Hold college trustees accountable
Excessive costs of a college education and resultant student debt represent the single biggest threat to the economic future of our country. Three generations are impacted.
The parents trying to help keep their children out of crippling debt are not putting as much aside for retirement, buying new cars or taking vacations. The students themselves struggle to pay off debt, putting off buying a house, a better car and having children. The children of those who don't wait are born into poverty.
It's great to see state Rep. Tom Cross and U.S. Rep. Peter Roskam suggesting steps to curtail this devastation. However, let's look back down the steady incline of college cost escalation and hold school trustees accountable. In a March, 2011 news brief, the Daily Herald reported a 6.9 percent increase in University of Illinois tuition approved by trustees saying they "have to pay the faculty and staff salaries necessary to maintain the University of Illinois as a world class school."

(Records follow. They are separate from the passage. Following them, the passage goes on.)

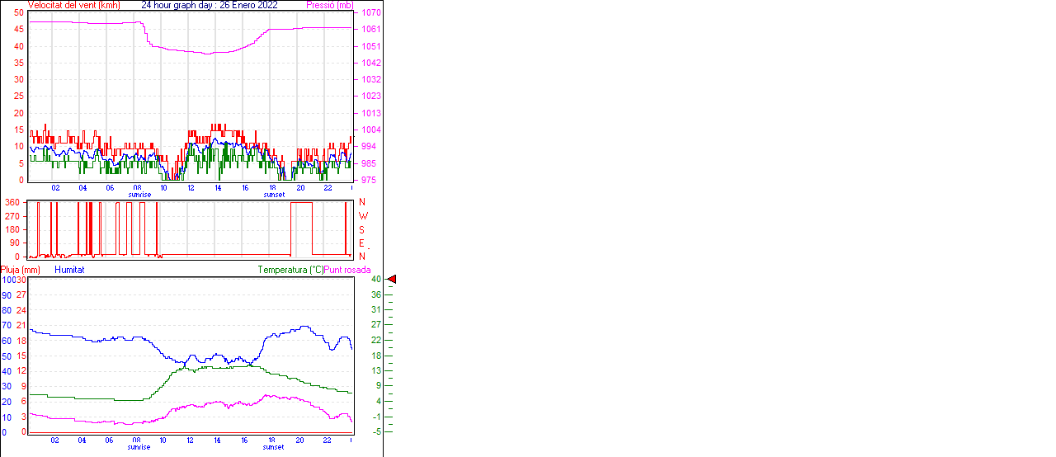This screenshot has height=457, width=1056.
Task: Click the 1070 pressure scale value
Action: pyautogui.click(x=370, y=13)
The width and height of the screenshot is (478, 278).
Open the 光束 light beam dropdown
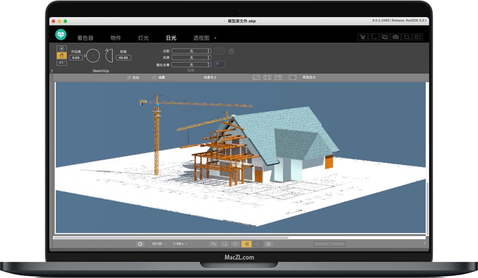click(191, 57)
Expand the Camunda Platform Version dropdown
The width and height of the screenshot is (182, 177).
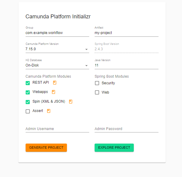pyautogui.click(x=57, y=49)
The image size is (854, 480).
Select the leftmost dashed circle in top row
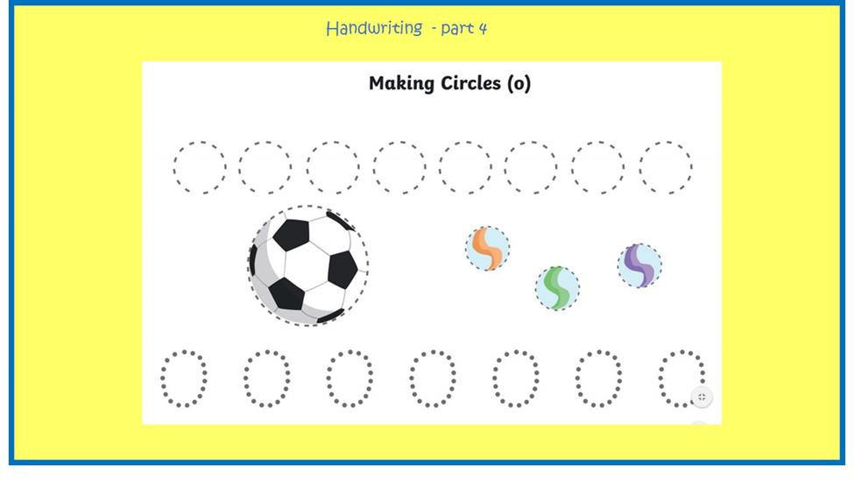tap(200, 167)
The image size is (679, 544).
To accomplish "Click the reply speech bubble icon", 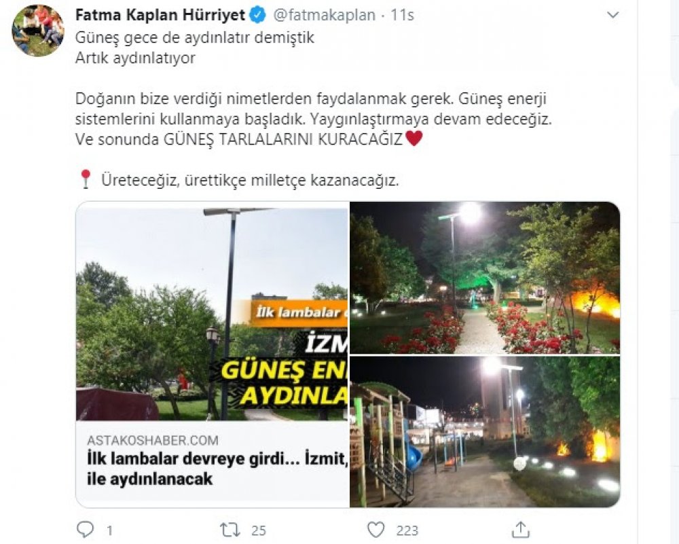I will point(85,529).
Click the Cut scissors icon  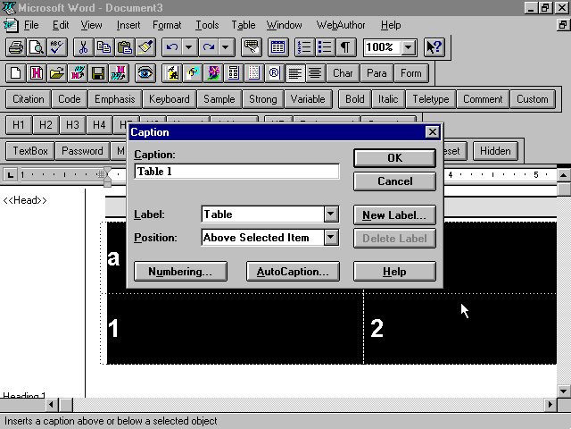83,47
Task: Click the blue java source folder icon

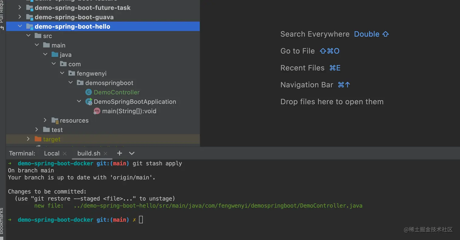Action: click(x=55, y=55)
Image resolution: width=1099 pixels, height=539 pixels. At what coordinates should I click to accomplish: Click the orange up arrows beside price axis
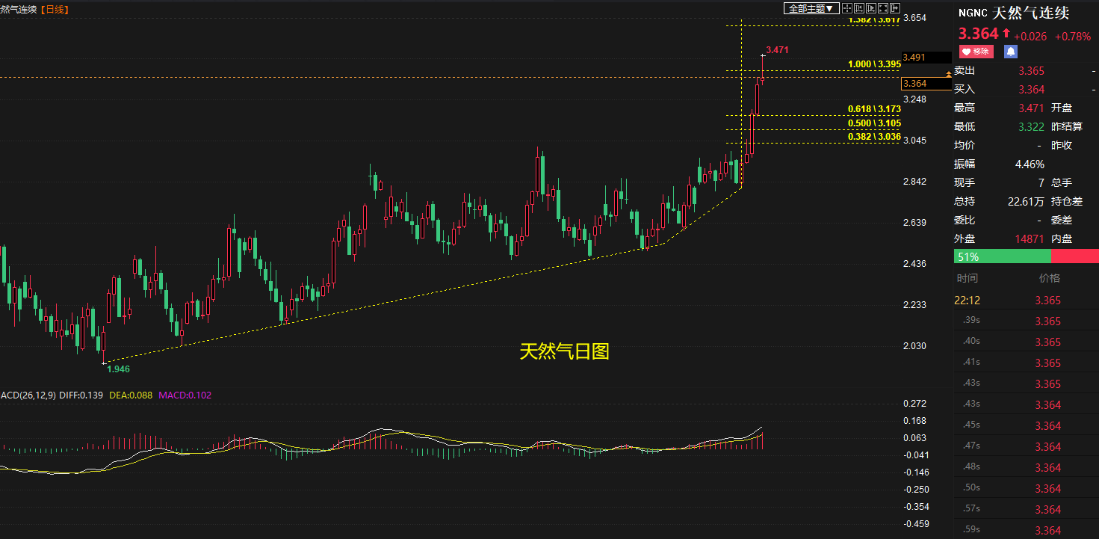coord(949,73)
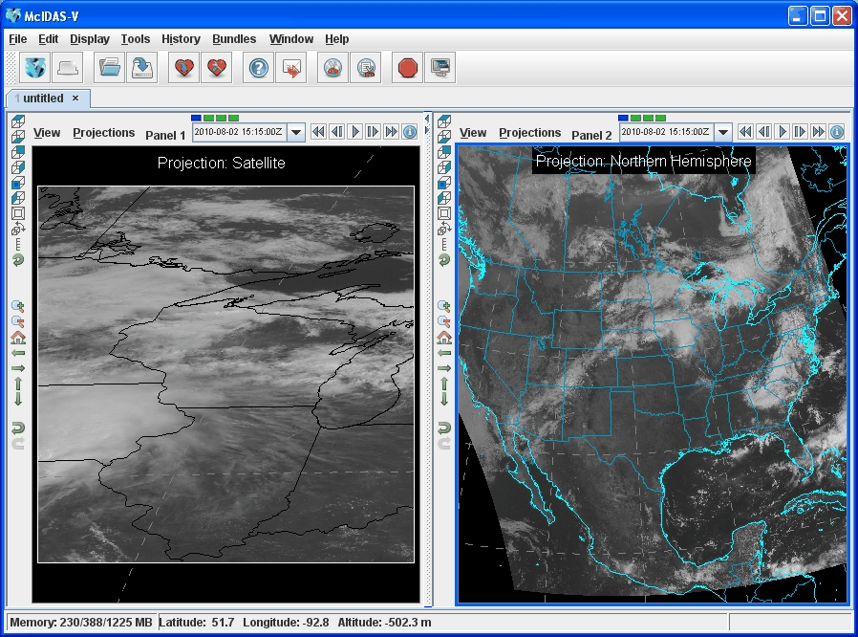Expand the Panel 2 time dropdown arrow

[x=723, y=133]
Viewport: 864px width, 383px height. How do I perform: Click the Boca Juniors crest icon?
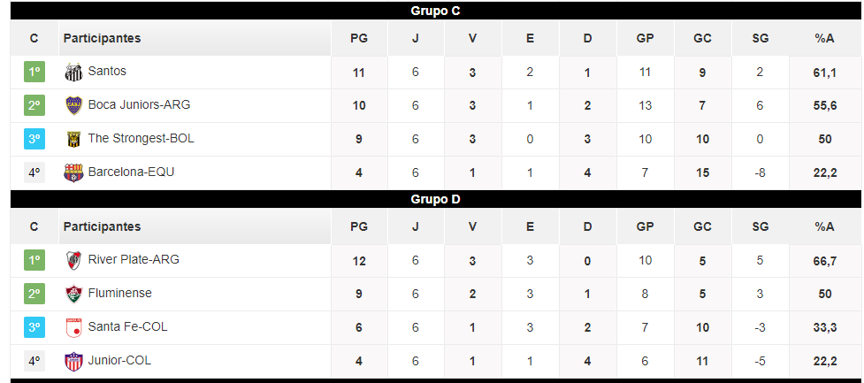(73, 105)

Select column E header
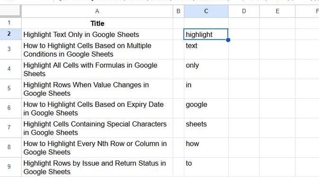(277, 11)
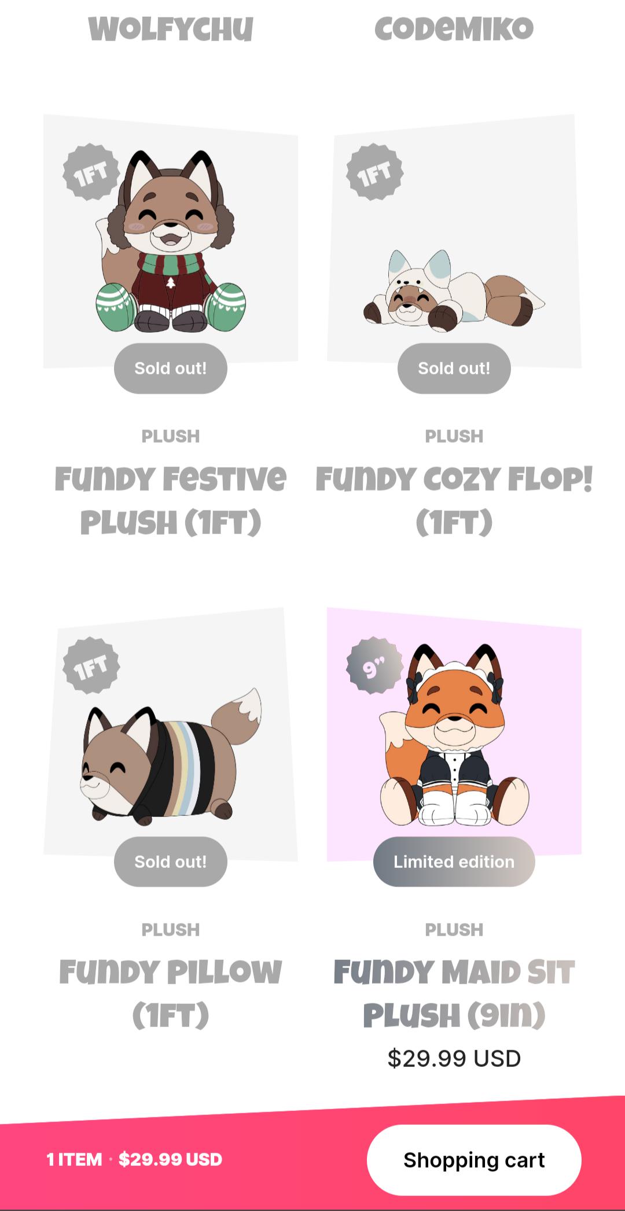Viewport: 625px width, 1211px height.
Task: Click the 1 ITEM cart summary text
Action: click(74, 1160)
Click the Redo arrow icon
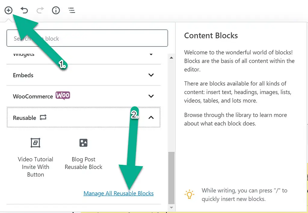 [x=40, y=10]
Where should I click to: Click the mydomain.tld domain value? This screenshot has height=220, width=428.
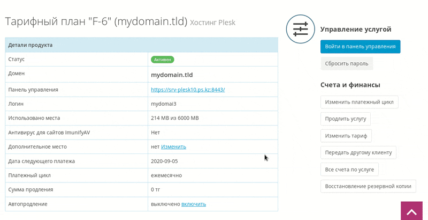172,75
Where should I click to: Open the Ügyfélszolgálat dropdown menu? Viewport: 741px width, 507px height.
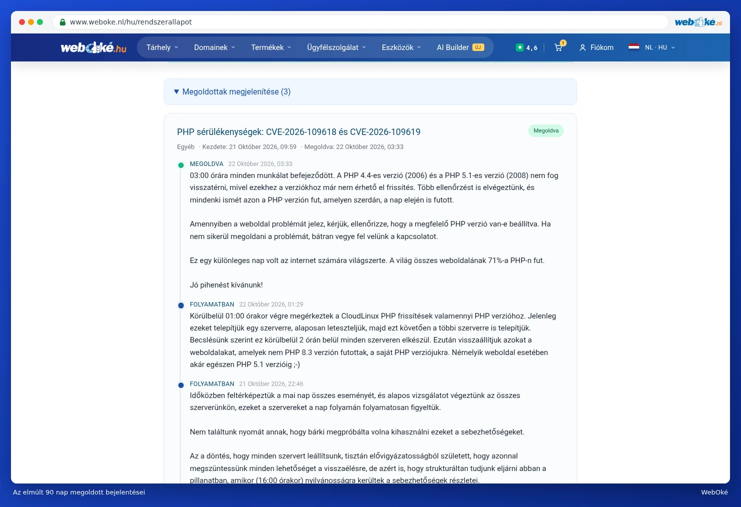(337, 48)
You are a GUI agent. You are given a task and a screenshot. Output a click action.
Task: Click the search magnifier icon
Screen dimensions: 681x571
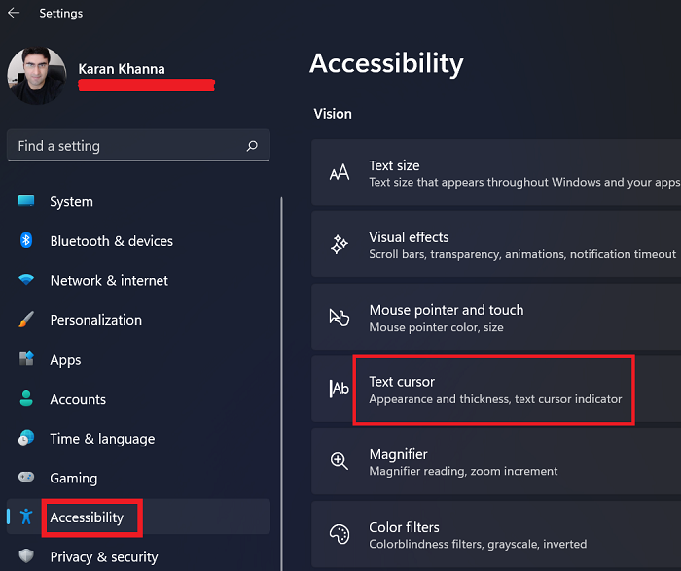pyautogui.click(x=252, y=146)
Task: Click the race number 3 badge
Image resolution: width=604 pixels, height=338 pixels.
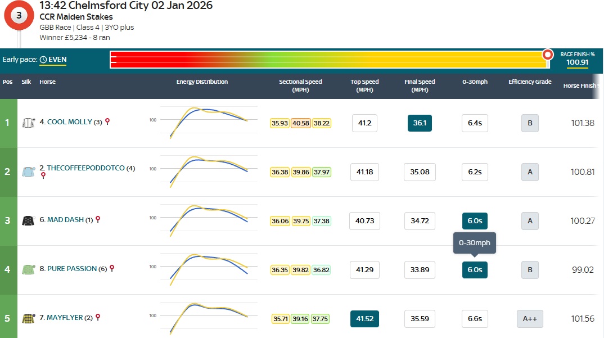Action: pos(19,16)
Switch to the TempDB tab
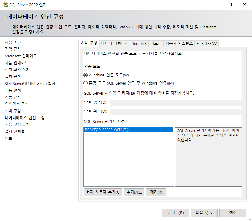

One year later we read in the Herald that U of I President Michael Hogan was forced to resign "under pressure from faculty unhappy with his leadership." and "He made $620,000 as president." The next sentence is: "Hogan's predecessor, B. Joseph White, has taught at the university since his resignation in 2009 and is paid $288,000 a year."
Where is any sense of "trust" in this? How can any of these people — those awarding huge salaries or those accepting them — sleep at night? Where is the responsibility at the U of I or any school for seeing that students get an affordable education? Prestige concerns need to take a back seat.